At the Yale School of Painting and Printmaking there is a pit. They called it a pit. There were discussions in the pit and they were twice a year, about you, and mandatory.

Some people cried in the pit. They wept because the artist-professors said they held low opinions of the art they had made and—not infrequently, and not only by implication, of them as people—of their intelligence, bravery, craft and work ethic. Since the entire school was watching, along with dozens of students from sculpture and photo, this was very public weeping.

Most did not weep. One student drank heavily the whole time, one told me to play “Get Off Of My Cloud” if it got bad, one painted the most famous teacher being raped by animals and showed it to him, one never had a good crit and is magnificently well off.
It was considered important to have allies when you went into the pit. You would invite your friends—but they weren’t allowed to talk. The professors would talk, and you would talk and you were always outnumbered.

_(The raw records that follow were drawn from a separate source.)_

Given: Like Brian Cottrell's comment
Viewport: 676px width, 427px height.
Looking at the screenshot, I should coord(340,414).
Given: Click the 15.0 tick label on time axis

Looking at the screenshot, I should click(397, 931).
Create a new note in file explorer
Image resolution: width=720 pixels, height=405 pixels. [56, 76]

It is no accident that of the three art schools at Yale it was the School of Painting—the most primitive—that enacted the end-of-term critique in its most theatrical, least merciful, and purest form. There are no skills regularly taught in modern art schools—the Pit Crit and its cousins in schools all over the world are the primary ritual of the modern academy: place the artist in the center of a concentric circle whose outermost ring is whatever they felt like making and whose middle ring is their elders, and tell them that they suck.

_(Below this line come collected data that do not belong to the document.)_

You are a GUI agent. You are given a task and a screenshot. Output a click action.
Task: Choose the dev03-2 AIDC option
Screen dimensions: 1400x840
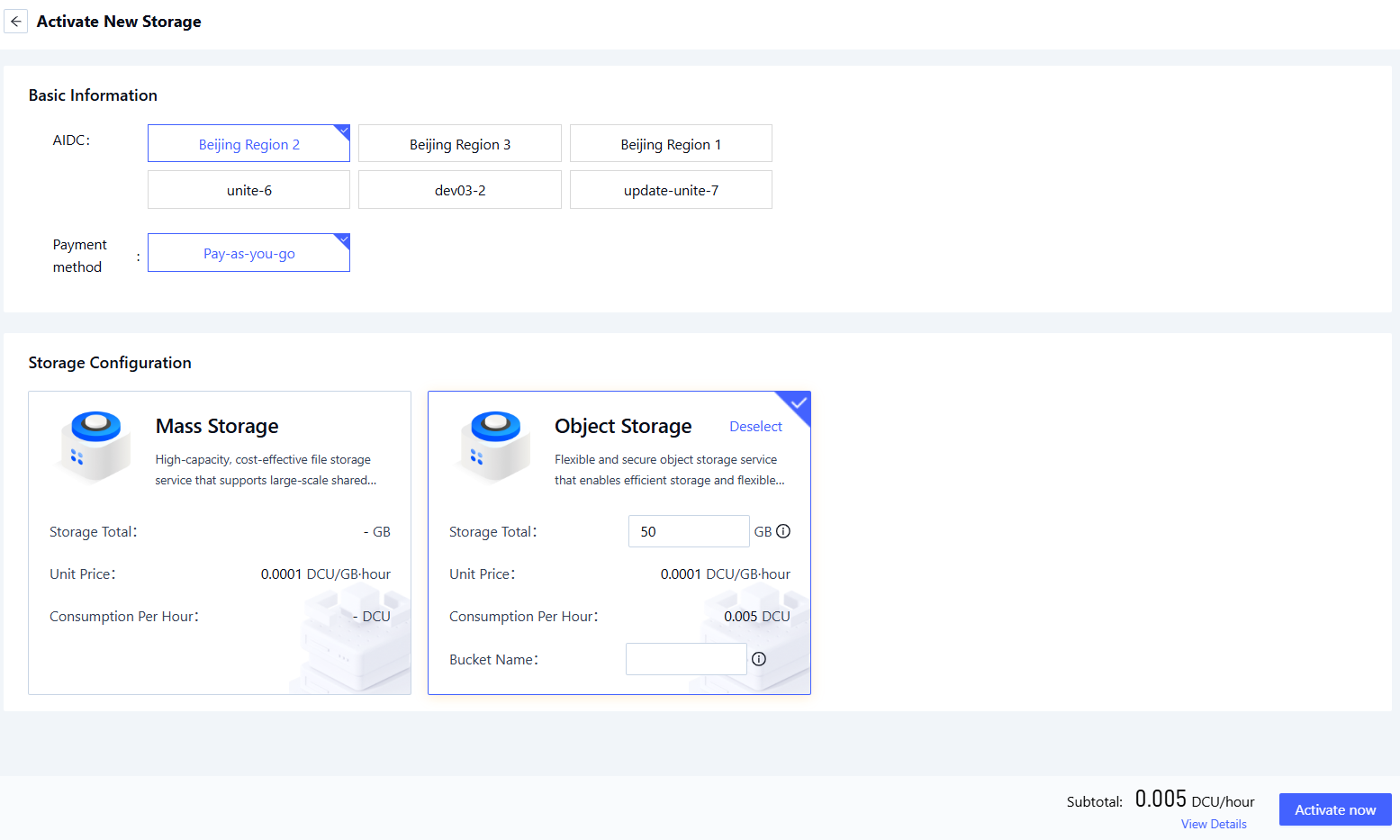click(459, 190)
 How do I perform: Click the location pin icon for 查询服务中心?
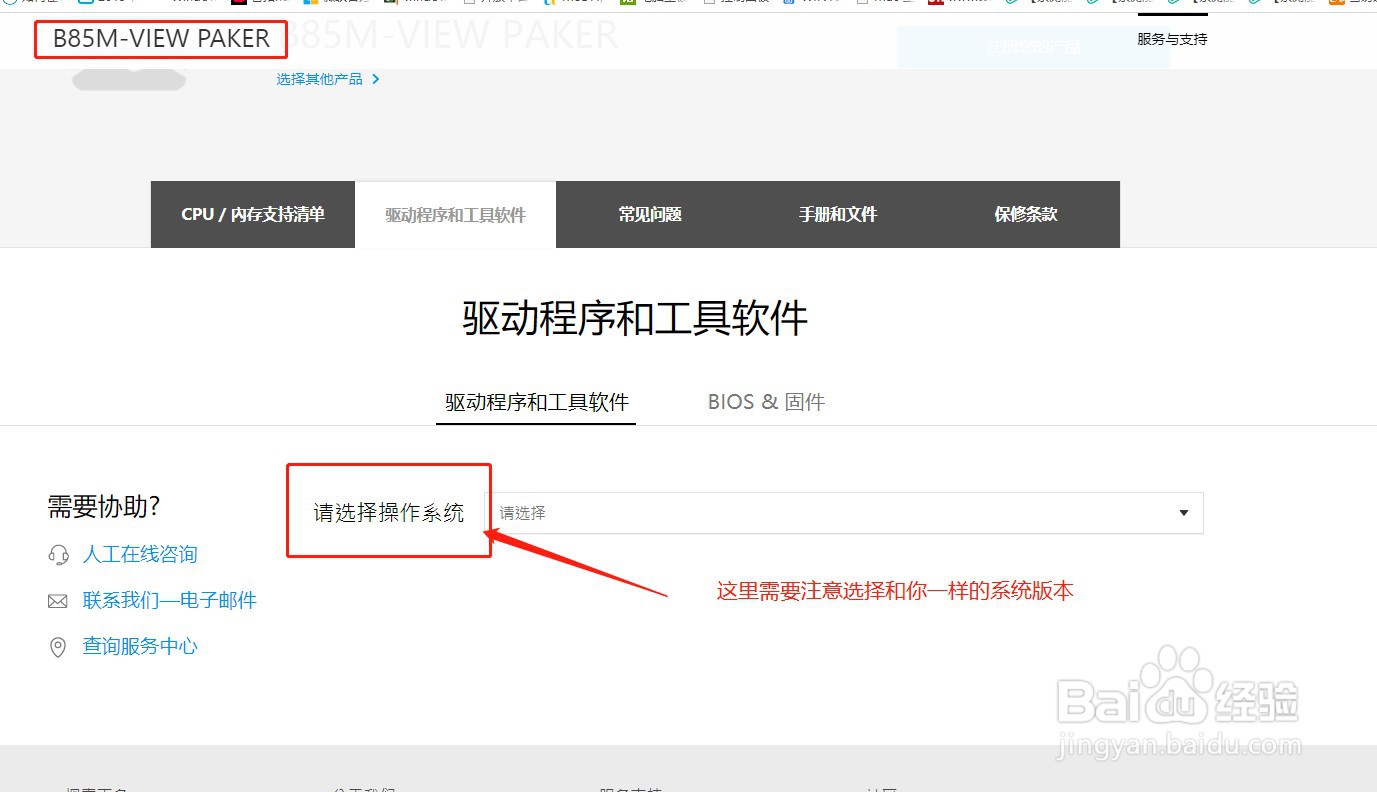pos(58,646)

Some don’t tell you that you suck, but by the time you’re in the Pit they’ve already told you in private so it comes as no surprise. Since there are no grades, the only rewards they will give you are private and very grown-up: nepotism and prizes, but all that comes later. Only the ones that hate you take the Pit as a unique opportunity—they know that if you are breakable, they will break you here. This is American art criticism in its most confrontational and practical form: You are told the things in your art that you thought were surprising aren’t, the things you said weren’t noticed, that even your most reliable moves are wanting or hackwork.

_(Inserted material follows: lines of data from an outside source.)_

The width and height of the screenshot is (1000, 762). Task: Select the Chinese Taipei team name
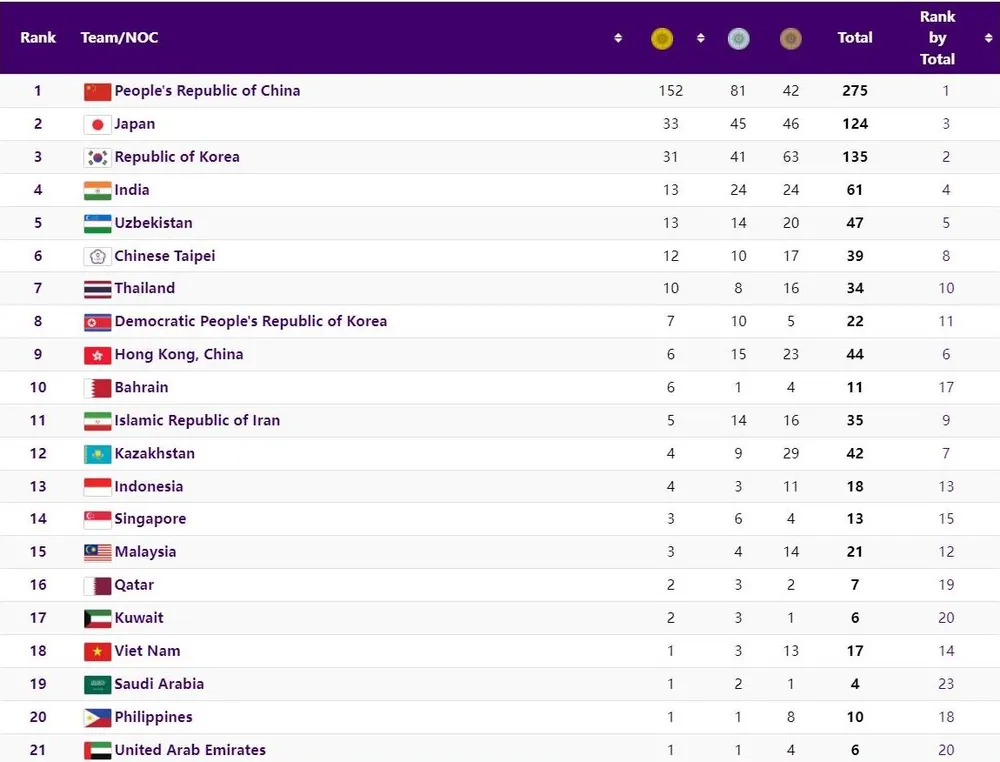pos(164,256)
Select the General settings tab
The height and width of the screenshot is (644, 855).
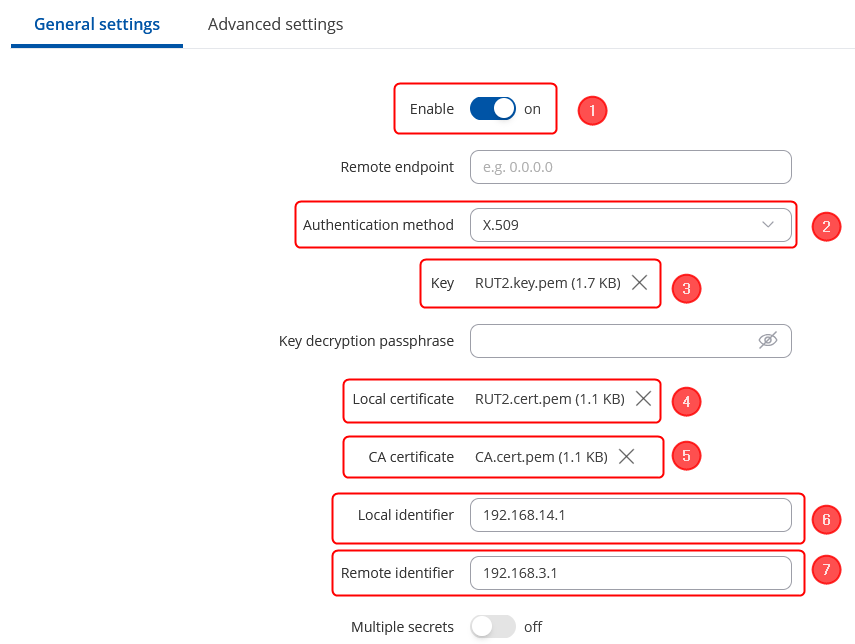point(97,25)
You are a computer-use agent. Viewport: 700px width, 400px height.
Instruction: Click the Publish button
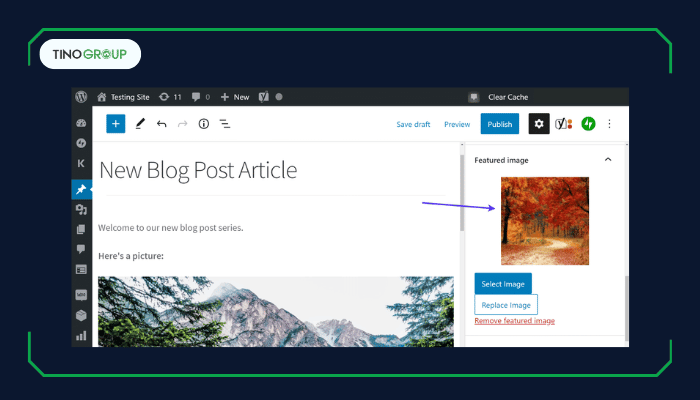[x=499, y=124]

There’s nothing to learn there until you discover that, over the years, they will say this to everyone you know and always have and always will, and this makes it good because then it teaches a lesson:
• some people are wrong
• some of those wrong people nevertheless wield
   power

Other lessons you learn in the Pit:
• you survive longer if you talk back
• technology impresses the aged
• some people find it easy to forget that having a
   rough day at your Ivy League art school is a good
   problem to have
• it is good to have friends

If our most successful contemporary artists seem, whoever else they are, to be consistently detached, media-savvy, sociable, opportunistic, charming, posturing and enamored of the light touch and the critic-proof gesture it is because they have all taken the same class: how to survive a Chechnya’s worth of bullshit. And, by and large, after that they never want to talk about art again.

We have taught our artists, at worst, fear of and, at best, contempt for the process of discussing art—which in turn teaches our critics that our artists at worst cannot (or at best will not) engage them.

Why is it—in an age when everyone from the Secretary of the Treasury to Nicki Minaj responds to criticism at the speed of thought—that when Jerry Saltz says a thing, not even the most secure and successful artist says a thing back? Why, in an age where you can’t swing a dead shark without hitting a podcast about politics, philosophy, comedy or knitting there’s no serious podcast about art? Why can Triple Canopy publish a frenziedly retweeted article about the inanity of academic artspeak, yet everyone keeps shielding themselves in academic artspeak? Why do our most famous artists seem to speak only in hermetic aphorisms? Why are the critics and curators not excited to invite artists to conversations? Why do the documentaries never put the artist and critic in the same room? Why are fine artists the only artists our culture still treats like lab rats?

Because our education has taught us and them that discussion is usually just evaluation, that opinion-as-fact is still in style, that dialogue is a game where you stand to gain no more territory than the work has already bought you and you stand to lose a great deal by risking looking dumb. That your words will be treated as a self-serving defense and theirs are a historical judgment reflecting greater truths. You have the art, they have the brains, and if you are smarter than them then you will have everything and they will have nothing, and they will never be cool with that so shut up and drink.